The optimist’s version: The guy we saw in 2023 with Tampa Bay, when he went 16-8 with a 3.50 ERA, led the American League in wins, and finished sixth in Cy Young voting. That season, his first in Tampa, Eflin set career highs in starts (31), innings (177.2), and strikeouts (186), while posting career-best marks in ERA and WHIP (1.02). Then he outdid himself the next year!
I think the bet here is reasonable, although a one-year deal certainly suggests caution by the front office. If the back pain really was a substantial part of why Eflin had an ERA near 6 for the 2025 season—his time missed strongly suggests it was—and it was corrected by a reasonably simple surgery, then there’s a plausible story where 2026 looks for him a lot more like 2023.
Plus the Orioles don’t need Eflin to be their ace this time around. Bradish, Rogers, and Baz should occupy the top spots. Guys like Eflin, Wells, and Kremer can fill out the rotation. In that role, the pressure is lower. A healthy Eflin as your No. 4 starter? Teams would kill for that.
This doesn’t mean the Orioles should stop looking for pitching. They shouldn’t. Free agents like Framber Valdez would obviously upgrade the rotation. But a healthy and effective Eflin represents a scenario where the Orioles might not need to make a splashy signing to have a good rotation. If he bounces back, if Bradish returns well from Tommy John, if Baz fulfills his potential—that’s a rotation that can compete in October. The margin for error is thin, but it exists.
Eflin himself seems to understand the stakes. “[I didn’t want] to be the guy they traded for and get hurt and not be the guy that they wanted,” he said. “That really weighed on me.” He wants to prove something. He’s motivated. And for the first time in years, he’s pain-free.
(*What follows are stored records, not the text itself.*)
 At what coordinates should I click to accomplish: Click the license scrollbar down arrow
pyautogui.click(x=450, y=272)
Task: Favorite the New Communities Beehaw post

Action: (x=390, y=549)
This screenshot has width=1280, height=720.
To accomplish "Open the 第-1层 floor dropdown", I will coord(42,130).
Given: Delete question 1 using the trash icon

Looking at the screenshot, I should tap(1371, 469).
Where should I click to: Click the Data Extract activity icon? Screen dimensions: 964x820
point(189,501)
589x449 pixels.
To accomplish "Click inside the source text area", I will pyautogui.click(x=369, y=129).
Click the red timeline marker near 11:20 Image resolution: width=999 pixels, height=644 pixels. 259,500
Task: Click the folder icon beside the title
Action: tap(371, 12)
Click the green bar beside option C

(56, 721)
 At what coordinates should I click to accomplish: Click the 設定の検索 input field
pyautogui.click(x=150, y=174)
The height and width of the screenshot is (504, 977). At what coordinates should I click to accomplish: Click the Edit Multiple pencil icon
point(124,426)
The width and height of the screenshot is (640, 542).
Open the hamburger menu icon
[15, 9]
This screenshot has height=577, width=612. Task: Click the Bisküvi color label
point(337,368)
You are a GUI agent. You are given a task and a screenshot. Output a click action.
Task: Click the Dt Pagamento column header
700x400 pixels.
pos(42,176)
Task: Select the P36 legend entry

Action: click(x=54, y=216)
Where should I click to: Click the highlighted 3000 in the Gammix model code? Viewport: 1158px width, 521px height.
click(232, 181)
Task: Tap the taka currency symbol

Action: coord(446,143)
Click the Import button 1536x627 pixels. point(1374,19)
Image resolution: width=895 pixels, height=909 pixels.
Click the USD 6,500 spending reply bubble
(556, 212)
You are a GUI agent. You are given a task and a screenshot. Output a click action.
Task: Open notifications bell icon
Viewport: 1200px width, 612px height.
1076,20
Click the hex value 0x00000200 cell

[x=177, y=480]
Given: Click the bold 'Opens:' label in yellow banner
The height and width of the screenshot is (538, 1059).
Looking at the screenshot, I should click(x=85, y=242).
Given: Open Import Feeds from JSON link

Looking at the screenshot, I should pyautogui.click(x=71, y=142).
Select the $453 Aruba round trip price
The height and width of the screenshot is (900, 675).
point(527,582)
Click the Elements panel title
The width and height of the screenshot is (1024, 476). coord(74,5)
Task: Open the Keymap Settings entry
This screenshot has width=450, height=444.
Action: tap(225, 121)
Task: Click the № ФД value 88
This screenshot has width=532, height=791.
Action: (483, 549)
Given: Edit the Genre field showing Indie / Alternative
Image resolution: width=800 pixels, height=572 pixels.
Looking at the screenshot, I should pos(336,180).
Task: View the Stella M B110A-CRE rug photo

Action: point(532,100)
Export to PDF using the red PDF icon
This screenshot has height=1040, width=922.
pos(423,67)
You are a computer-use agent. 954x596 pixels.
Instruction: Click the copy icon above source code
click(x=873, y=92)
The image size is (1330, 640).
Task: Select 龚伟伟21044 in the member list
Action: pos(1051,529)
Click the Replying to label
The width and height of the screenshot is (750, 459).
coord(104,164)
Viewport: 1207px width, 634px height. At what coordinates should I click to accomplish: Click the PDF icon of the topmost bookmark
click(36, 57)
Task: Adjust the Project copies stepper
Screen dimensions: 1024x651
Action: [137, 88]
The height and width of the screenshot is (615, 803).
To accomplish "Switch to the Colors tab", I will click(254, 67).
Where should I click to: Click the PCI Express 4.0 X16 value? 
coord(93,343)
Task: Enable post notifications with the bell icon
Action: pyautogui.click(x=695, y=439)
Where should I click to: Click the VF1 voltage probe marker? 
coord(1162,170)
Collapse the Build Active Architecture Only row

Championship windows don’t stay open indefinitely. “We want to win the World Series,” says Eflin. The Orioles know this; it’s why they signed Alonso, traded for Ward and Baz, brought in Ryan Helsley, and resigned their No. 4 starter. A bounce-back Zach Eflin might be one of the quieter pieces of this puzzle, but he could end up being one of the most important.